Bankitalia non fa credito a Renzi: la ripresa stenta

L'analisi di Visco punta il dito sugli investimenti. Ma Padoan: la manovra aiuta le imprese

Bankitalia non fa  credito a Renzi: la ripresa stenta

Roma - «In Italia la ripresa economica non si è interrotta ma rimane stentata». Anche il governatore di Bankitalia, Ignazio Visco, si è aggiunto - nel corso del suo intervento alla Giornata del risparmio - alla schiera di coloro che mettono in dubbio l'eccessivo ottimismo manifestato dal governo.

Il numero uno di via Nazionale, però, non si è iscritto al «partito dei gufi», ma ha solo messo in evidenza come «dopo la battuta d'arresto del secondo trimestre, l'attività dovrebbe essere tornata a crescere lievemente nel terzo». Insomma, niente di eccezionale, ma a preoccupare Visco sono soprattutto gli investimenti. «L'accumulazione di capitale è modesta nel confronto europeo e rispetto a quanto osservato all'uscita da precedenti episodi recessivi; in termini reali rimane su livelli inferiori di quasi il 30% rispetto a quelli del 2007». Questo significa che gli effetti benefici dell'accomodante politica monetaria di Mario Draghi non hanno trovato terreno molto fertile nel nostro Paese e che dunque sarebbe necessario compiere qualche sforzo in più. Ma è su questo capitolo che l'inquilino principale di Palazzo Koch si è smarcato dal novero dei rigoristi. «L'area euro - ha detto - risente della mancanza di un bilancio pubblico comune da usare in chiave anticiclica, tanto più grave in un contesto in cui molti Paesi hanno pochi margini di manovra a livello nazionale e altri esitano ad adottare politiche espansive». Insomma, l'Italia ha troppo debito e non può spendere, mentre la Germania, che potrebbe farlo, rimane imperturbabile. Si sbaglierebbe, però, a inscrivere Visco tra i «renziani», piuttosto (come già gli capitò qualche mese fa con la citazione dylaniana The times they are a-changin') si tratta di una sollecitazione a cambiare paradigma economico dinanzi a una crisi strutturale e generalizzata che il vecchio Continente non ha saputo (o forse non ha voluto) superare.

Dinanzi a questa analisi rigorosa ma non severa il ministro dell'Economia, Pier Carlo Padoan, pure lui presente all'evento, ha opposto una constatazione un po' fané. Occorre «proseguire sulla strada stretta di sostegno allo sviluppo e di consolidamento di bilancio». Parole che sembrano invertire i ruoli in campo: il ministro nella parte dell'austero interprete e il governatore in quella del keynesiano.

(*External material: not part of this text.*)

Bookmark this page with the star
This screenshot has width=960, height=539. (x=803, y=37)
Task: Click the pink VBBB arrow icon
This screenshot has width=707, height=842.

Ma non è così perché, oltre a enumerare le magnifiche sorti e progressive indotte dalla legge di Bilancio 2017, Padoan ha sottolineato che «nonostante gli sforzi profusi a livello globale per una crescita solida sostenibile ed equilibrata le prospettive economiche in Europa restano deboli ed esposte a significativi rischi al ribasso». Ecco perché è necessaria nel nostro Paese e in Europa «una strategia di crescita coordinata».

Un ministro alle prese con gli «zero virgola» e con gli scambi epistolari con la Commissione Ue non poteva certo esaltarsi e pur tuttavia ha rimarcato come «il taglio dell'Ires al 24% consentirà alle imprese italiane di migliorare la propria posizione competitiva». Poi, da novello renziano, ha acceso la miccia.

«Elezioni e referendum oggi sono percepiti come in grado di innescare effetti sistemici» tipo Brexit. L'attesa «frena investimenti e consumi favorendo risparmio precauzionale»: questo il suo personalissimo spot per il Sì.